**Exercise prompt**: Set the data down again, exactly as it appears below.

**Information**:
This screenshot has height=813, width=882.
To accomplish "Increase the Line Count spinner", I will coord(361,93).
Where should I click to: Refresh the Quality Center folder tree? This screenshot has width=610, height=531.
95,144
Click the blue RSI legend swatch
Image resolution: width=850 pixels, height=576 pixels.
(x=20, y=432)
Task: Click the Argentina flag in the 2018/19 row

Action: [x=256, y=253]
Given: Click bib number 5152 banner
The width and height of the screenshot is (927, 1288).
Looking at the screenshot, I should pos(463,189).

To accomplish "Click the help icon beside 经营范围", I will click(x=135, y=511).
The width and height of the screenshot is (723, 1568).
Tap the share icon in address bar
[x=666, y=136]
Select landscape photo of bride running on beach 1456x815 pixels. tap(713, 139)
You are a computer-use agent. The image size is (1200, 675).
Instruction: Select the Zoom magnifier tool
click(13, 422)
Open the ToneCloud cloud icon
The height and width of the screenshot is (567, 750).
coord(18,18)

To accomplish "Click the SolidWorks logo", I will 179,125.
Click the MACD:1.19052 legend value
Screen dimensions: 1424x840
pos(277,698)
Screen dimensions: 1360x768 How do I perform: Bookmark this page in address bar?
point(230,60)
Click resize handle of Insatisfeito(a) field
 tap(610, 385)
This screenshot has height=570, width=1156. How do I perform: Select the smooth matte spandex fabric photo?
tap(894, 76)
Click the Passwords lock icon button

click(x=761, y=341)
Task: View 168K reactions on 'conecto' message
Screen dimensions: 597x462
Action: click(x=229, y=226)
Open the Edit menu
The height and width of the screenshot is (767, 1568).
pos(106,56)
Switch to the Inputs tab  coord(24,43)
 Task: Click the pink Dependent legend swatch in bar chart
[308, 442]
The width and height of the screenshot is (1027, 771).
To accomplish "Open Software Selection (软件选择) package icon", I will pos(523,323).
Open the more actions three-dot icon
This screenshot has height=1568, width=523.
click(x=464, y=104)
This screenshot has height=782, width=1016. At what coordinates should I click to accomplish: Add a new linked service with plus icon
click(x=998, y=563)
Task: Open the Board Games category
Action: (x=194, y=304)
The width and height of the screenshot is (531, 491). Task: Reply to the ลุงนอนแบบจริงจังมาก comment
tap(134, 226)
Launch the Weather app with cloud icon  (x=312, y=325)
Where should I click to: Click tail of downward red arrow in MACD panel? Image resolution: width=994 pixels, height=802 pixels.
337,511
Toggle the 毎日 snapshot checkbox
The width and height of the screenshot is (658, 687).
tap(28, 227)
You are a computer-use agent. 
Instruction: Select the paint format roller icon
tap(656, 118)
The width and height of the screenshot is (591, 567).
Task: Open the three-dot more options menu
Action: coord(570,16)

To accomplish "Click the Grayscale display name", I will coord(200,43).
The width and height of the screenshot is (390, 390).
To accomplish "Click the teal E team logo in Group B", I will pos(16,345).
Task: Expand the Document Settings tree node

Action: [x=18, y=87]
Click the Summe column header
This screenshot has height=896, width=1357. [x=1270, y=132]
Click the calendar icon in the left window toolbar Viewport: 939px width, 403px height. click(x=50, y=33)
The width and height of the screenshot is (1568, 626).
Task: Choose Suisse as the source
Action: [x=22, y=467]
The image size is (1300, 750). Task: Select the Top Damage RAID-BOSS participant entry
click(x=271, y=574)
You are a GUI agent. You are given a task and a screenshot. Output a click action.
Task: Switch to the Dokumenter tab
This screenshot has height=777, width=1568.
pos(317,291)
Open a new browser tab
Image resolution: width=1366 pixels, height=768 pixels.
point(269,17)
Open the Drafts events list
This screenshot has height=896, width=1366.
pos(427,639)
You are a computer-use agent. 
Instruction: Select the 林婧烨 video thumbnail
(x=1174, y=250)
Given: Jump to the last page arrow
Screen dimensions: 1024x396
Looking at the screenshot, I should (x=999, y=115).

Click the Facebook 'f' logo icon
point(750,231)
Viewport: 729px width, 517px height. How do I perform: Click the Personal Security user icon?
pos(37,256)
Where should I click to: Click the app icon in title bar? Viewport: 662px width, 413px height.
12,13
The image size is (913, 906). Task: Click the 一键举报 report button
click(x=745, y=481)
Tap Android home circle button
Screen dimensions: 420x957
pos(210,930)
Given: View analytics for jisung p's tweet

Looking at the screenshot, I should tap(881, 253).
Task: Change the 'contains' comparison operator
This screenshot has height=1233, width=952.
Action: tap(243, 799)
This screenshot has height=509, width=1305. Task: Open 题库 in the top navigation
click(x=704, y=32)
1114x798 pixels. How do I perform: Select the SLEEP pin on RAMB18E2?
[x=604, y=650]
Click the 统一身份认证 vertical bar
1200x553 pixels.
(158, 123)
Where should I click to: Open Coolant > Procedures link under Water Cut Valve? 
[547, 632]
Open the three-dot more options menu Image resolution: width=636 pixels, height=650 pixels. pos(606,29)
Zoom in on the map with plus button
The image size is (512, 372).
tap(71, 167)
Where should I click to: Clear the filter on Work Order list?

**Answer for this exercise**:
This screenshot has height=813, width=882.
To accomplish "Increase the Line Count spinner", I will coord(361,93).
Where should I click to: Refresh the Quality Center folder tree? This screenshot has width=610, height=531.
95,144
Click the blue RSI legend swatch
Image resolution: width=850 pixels, height=576 pixels.
(x=20, y=432)
Task: Click the Argentina flag in the 2018/19 row

Action: [x=256, y=253]
Given: Click bib number 5152 banner
The width and height of the screenshot is (927, 1288).
Looking at the screenshot, I should pos(463,189).

To accomplish "Click the help icon beside 经营范围", I will click(x=135, y=511).
The width and height of the screenshot is (723, 1568).
Tap the share icon in address bar
[x=666, y=136]
Select landscape photo of bride running on beach 1456x815 pixels. tap(713, 139)
You are a computer-use agent. The image size is (1200, 675).
Instruction: Select the Zoom magnifier tool
click(13, 422)
Open the ToneCloud cloud icon
The height and width of the screenshot is (567, 750).
coord(18,18)

To accomplish "Click the SolidWorks logo", I will 179,125.
Click the MACD:1.19052 legend value
Screen dimensions: 1424x840
pos(277,698)
Screen dimensions: 1360x768 How do I perform: Bookmark this page in address bar?
point(230,60)
Click resize handle of Insatisfeito(a) field
 tap(610, 385)
This screenshot has height=570, width=1156. How do I perform: Select the smooth matte spandex fabric photo?
tap(894, 76)
Click the Passwords lock icon button

click(x=761, y=341)
Task: View 168K reactions on 'conecto' message
Screen dimensions: 597x462
Action: click(x=229, y=226)
Open the Edit menu
The height and width of the screenshot is (767, 1568).
pos(106,56)
Switch to the Inputs tab  coord(24,43)
 Task: Click the pink Dependent legend swatch in bar chart
[308, 442]
The width and height of the screenshot is (1027, 771).
To accomplish "Open Software Selection (软件选择) package icon", I will pos(523,323).
Open the more actions three-dot icon
This screenshot has height=1568, width=523.
click(x=464, y=104)
This screenshot has height=782, width=1016. At what coordinates should I click to accomplish: Add a new linked service with plus icon
click(x=998, y=563)
Task: Open the Board Games category
Action: (x=194, y=304)
The width and height of the screenshot is (531, 491). Task: Reply to the ลุงนอนแบบจริงจังมาก comment
tap(134, 226)
Launch the Weather app with cloud icon  (x=312, y=325)
Where should I click to: Click tail of downward red arrow in MACD panel? Image resolution: width=994 pixels, height=802 pixels.
337,511
Toggle the 毎日 snapshot checkbox
The width and height of the screenshot is (658, 687).
tap(28, 227)
You are a computer-use agent. 
Instruction: Select the paint format roller icon
tap(656, 118)
The width and height of the screenshot is (591, 567).
Task: Open the three-dot more options menu
Action: coord(570,16)

To accomplish "Click the Grayscale display name", I will coord(200,43).
The width and height of the screenshot is (390, 390).
To accomplish "Click the teal E team logo in Group B", I will pos(16,345).
Task: Expand the Document Settings tree node

Action: [x=18, y=87]
Click the Summe column header
This screenshot has height=896, width=1357. [x=1270, y=132]
Click the calendar icon in the left window toolbar Viewport: 939px width, 403px height. click(x=50, y=33)
The width and height of the screenshot is (1568, 626).
Task: Choose Suisse as the source
Action: [x=22, y=467]
The image size is (1300, 750). Task: Select the Top Damage RAID-BOSS participant entry
click(x=271, y=574)
You are a GUI agent. You are given a task and a screenshot. Output a click action.
Task: Switch to the Dokumenter tab
This screenshot has height=777, width=1568.
pos(317,291)
Open a new browser tab
Image resolution: width=1366 pixels, height=768 pixels.
point(269,17)
Open the Drafts events list
This screenshot has height=896, width=1366.
pos(427,639)
You are a computer-use agent. 
Instruction: Select the 林婧烨 video thumbnail
(x=1174, y=250)
Given: Jump to the last page arrow
Screen dimensions: 1024x396
Looking at the screenshot, I should (x=999, y=115).

Click the Facebook 'f' logo icon
point(750,231)
Viewport: 729px width, 517px height. How do I perform: Click the Personal Security user icon?
pos(37,256)
Where should I click to: Click the app icon in title bar? Viewport: 662px width, 413px height.
12,13
The image size is (913, 906). Task: Click the 一键举报 report button
click(x=745, y=481)
Tap Android home circle button
Screen dimensions: 420x957
pos(210,930)
Given: View analytics for jisung p's tweet

Looking at the screenshot, I should tap(881, 253).
Task: Change the 'contains' comparison operator
This screenshot has height=1233, width=952.
Action: tap(243, 799)
This screenshot has height=509, width=1305. Task: Open 题库 in the top navigation
click(x=704, y=32)
1114x798 pixels. How do I perform: Select the SLEEP pin on RAMB18E2?
[x=604, y=650]
Click the 统一身份认证 vertical bar
1200x553 pixels.
(158, 123)
Where should I click to: Open Coolant > Procedures link under Water Cut Valve? 
[547, 632]
Open the three-dot more options menu Image resolution: width=636 pixels, height=650 pixels. pos(606,29)
Zoom in on the map with plus button
The image size is (512, 372).
tap(71, 167)
Where should I click to: Clear the filter on Work Order list?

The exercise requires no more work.